**Given records**.
= Beginning of Section =
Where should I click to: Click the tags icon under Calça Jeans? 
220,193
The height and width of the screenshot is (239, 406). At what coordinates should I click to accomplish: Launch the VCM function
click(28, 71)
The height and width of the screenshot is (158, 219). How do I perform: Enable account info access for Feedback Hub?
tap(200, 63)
= End of Section =
**Exercise requirements**. Repeat the material in full. Nothing may differ.

**Output of the task**.
Where should I click to: Click the tags icon under Calça Jeans? 
220,193
The height and width of the screenshot is (239, 406). At what coordinates should I click to accomplish: Launch the VCM function
click(28, 71)
The height and width of the screenshot is (158, 219). How do I perform: Enable account info access for Feedback Hub?
tap(200, 63)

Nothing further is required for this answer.